Reuters' accreditation suspended by Tehran over erroneous headline
“The latest infringement of the right to report the news shows the Teheran authorities are doing utmost to ban the correspondents of foreign news organizations from the Islamic Republic,” the press freedom organization said. “The government filters all news and information that appears outside the country. The correspondents of foreign media are kept under scrutiny and under pressure, and are banned from writing about 'sensitive subjects'.
A video distributed by the agency showed a women's martial arts club in Tehran with the headline: "Thousands of female Ninjas train as Iran's assassins". Reuters editor-in-chief, Stephen Adler, immediately acknowledged the mistake and said the agency had already conducted an internal review and had “taken appropriate steps to prevent a recurrence".

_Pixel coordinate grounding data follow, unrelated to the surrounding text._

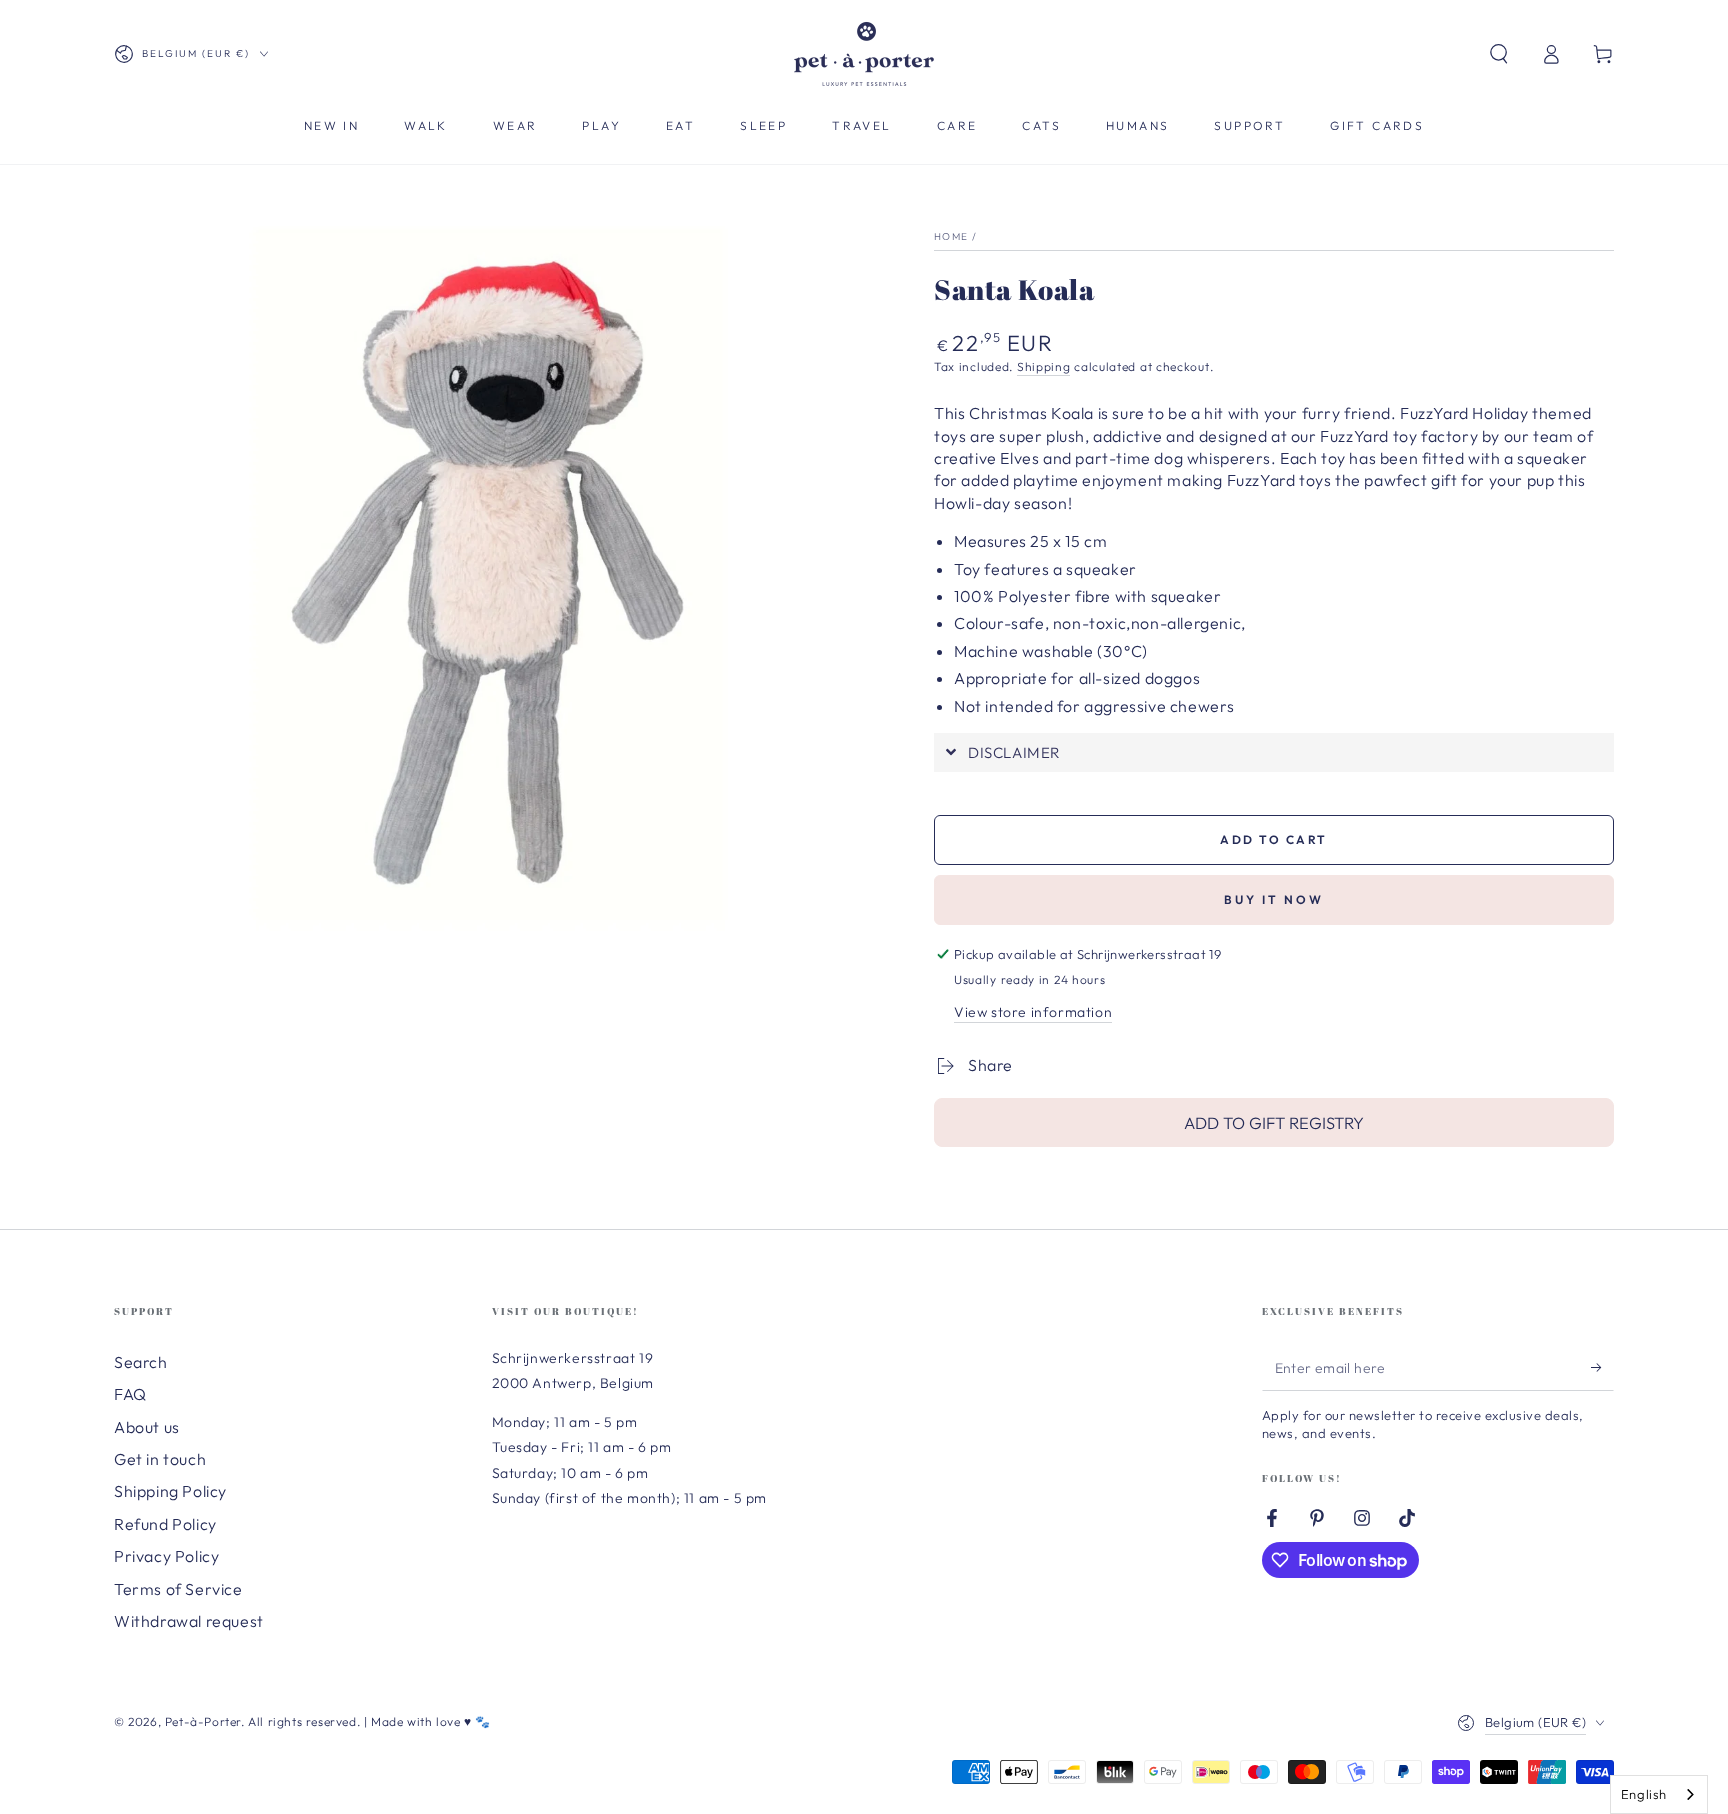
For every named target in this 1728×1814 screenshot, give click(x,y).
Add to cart (1273, 839)
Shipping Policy (170, 1491)
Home (951, 236)
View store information (1033, 1012)
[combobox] (1659, 1794)
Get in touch (160, 1459)
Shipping (1044, 366)
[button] (1499, 54)
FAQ (130, 1394)
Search (141, 1362)
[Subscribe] (1602, 1368)
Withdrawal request (189, 1621)
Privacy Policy (166, 1556)
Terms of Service (178, 1589)
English (1644, 1794)
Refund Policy (165, 1524)
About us (147, 1427)
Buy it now (1274, 899)
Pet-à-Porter (203, 1721)
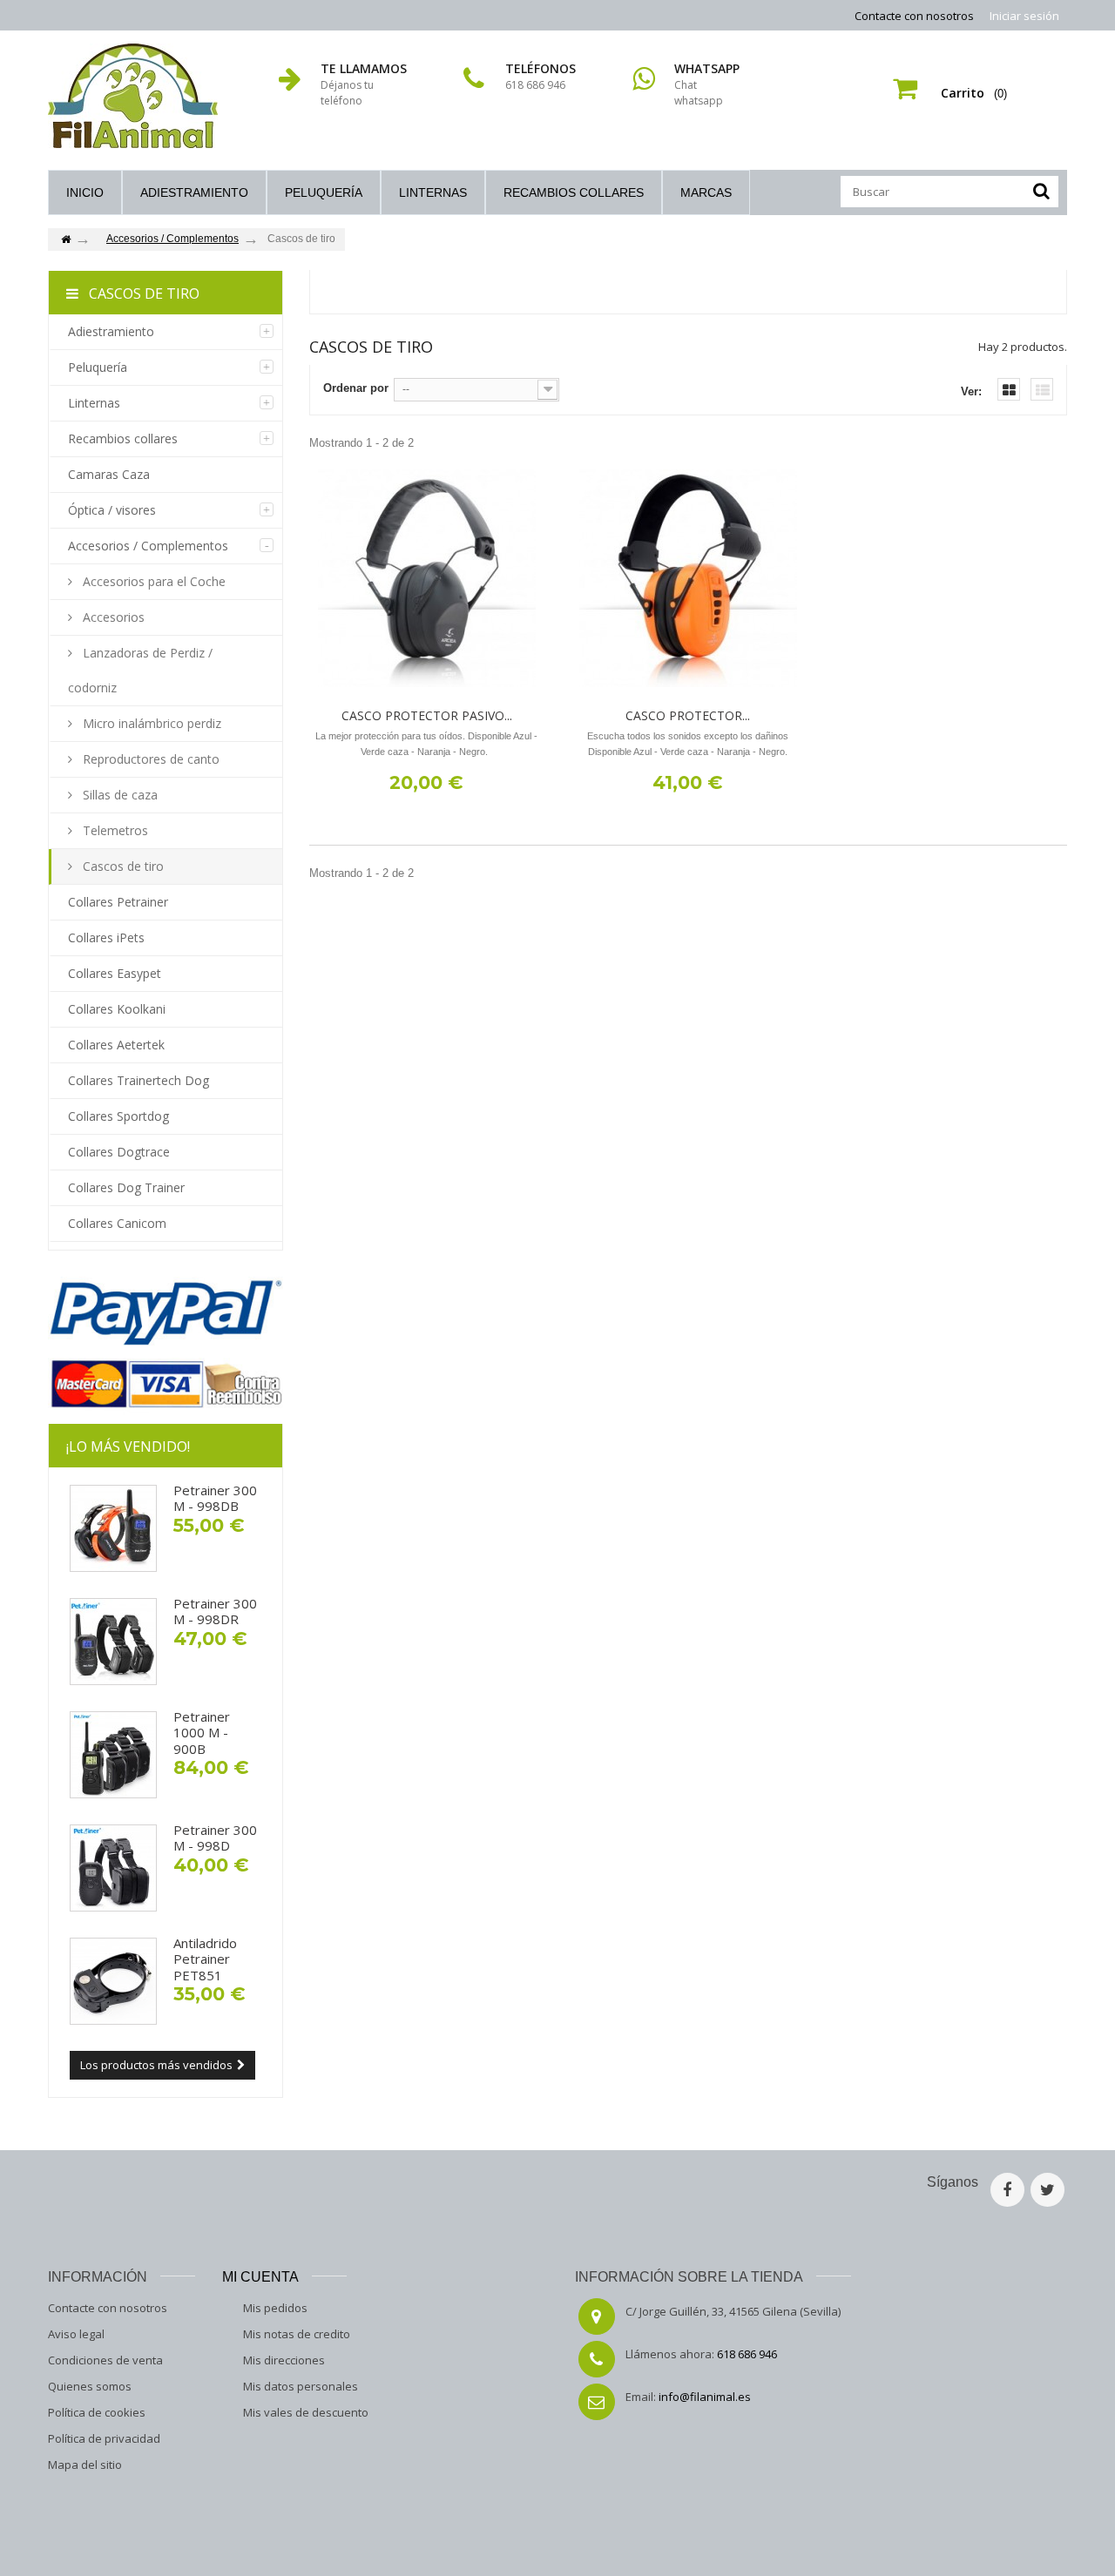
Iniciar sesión (1024, 16)
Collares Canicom (117, 1223)
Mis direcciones (284, 2360)
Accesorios (112, 617)
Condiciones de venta (105, 2360)
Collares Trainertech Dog (138, 1080)
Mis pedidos (275, 2308)
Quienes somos (90, 2386)
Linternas (433, 192)
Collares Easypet (114, 973)
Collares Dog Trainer (126, 1187)
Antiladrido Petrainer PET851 (205, 1959)
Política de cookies (96, 2412)
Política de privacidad (104, 2438)
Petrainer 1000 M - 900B (201, 1732)
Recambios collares (573, 192)
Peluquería (323, 192)
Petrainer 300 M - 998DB (215, 1497)
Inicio (85, 192)
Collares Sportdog (118, 1116)
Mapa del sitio (85, 2464)
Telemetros (113, 830)
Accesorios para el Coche (152, 581)
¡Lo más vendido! (128, 1446)
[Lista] (1042, 389)
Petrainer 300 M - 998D (215, 1837)
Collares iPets (106, 937)
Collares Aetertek (116, 1044)
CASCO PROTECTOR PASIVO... (426, 715)
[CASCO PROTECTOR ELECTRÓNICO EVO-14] (688, 578)
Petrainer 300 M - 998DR (215, 1611)
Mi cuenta (260, 2276)
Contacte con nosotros (914, 16)
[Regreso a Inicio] (65, 240)
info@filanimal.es (705, 2396)
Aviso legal (76, 2334)
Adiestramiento (194, 192)
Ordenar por (356, 387)
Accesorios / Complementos (148, 545)
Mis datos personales (300, 2386)
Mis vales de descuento (305, 2412)
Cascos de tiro (121, 866)
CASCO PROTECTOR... (687, 715)
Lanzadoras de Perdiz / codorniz (140, 670)
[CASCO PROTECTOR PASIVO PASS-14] (427, 578)
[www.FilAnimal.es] (133, 96)
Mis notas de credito (296, 2334)
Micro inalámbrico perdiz (150, 723)
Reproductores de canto (149, 759)
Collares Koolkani (117, 1009)
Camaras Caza (109, 474)
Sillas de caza (118, 794)
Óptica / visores (112, 510)
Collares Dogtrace (119, 1151)
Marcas (706, 192)
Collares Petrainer (118, 902)
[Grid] (1008, 389)
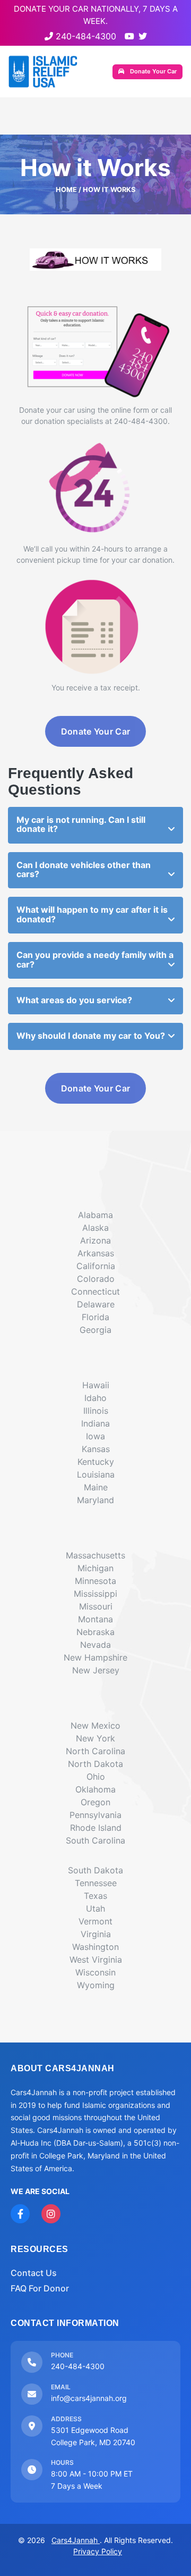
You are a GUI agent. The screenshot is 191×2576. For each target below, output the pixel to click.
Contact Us (34, 2272)
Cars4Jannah (75, 2540)
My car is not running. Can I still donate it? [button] (80, 824)
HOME (66, 190)
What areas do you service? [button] (74, 1000)
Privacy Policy (97, 2551)
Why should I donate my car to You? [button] (90, 1035)
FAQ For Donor (40, 2288)
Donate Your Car (152, 71)
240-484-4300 (84, 36)
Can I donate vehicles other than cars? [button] (83, 870)
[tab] (95, 825)
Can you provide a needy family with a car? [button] (94, 959)
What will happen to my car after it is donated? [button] (92, 914)
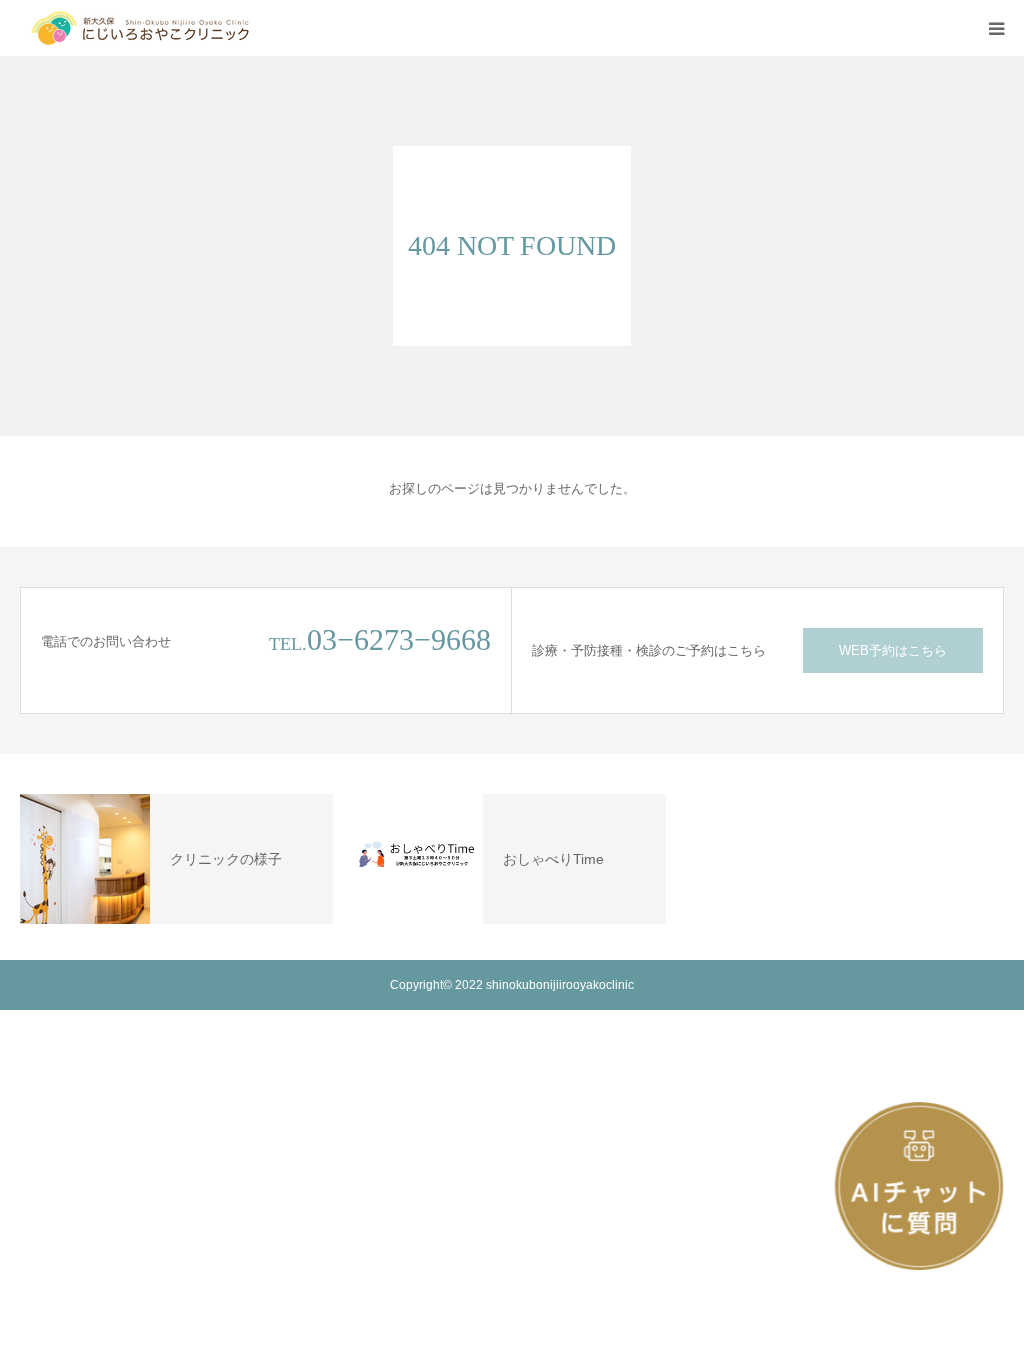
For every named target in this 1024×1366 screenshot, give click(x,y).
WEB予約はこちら (893, 650)
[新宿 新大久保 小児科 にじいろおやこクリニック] (140, 28)
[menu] (996, 28)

Despite this gesture of goodwill, the Iranian ministry of culture and Islamic guidance told the agency's Tehran bureau it was revoking the press cards of all of its staff.
A day earlier, the government's English language television station Press TV reported that some of the “female Ninjas” were filing lawsuits against Reuters.
For the past two years, many international media correspondents have had their visa renewal requests rejected and been forced to leave the country, including those from the French agency Agence France-Presse, the BBC and Spain's El Pais newspaper.
Iran is ranked 175th of 179 countries in the world press freedom index compiled by Reporters Without Borders.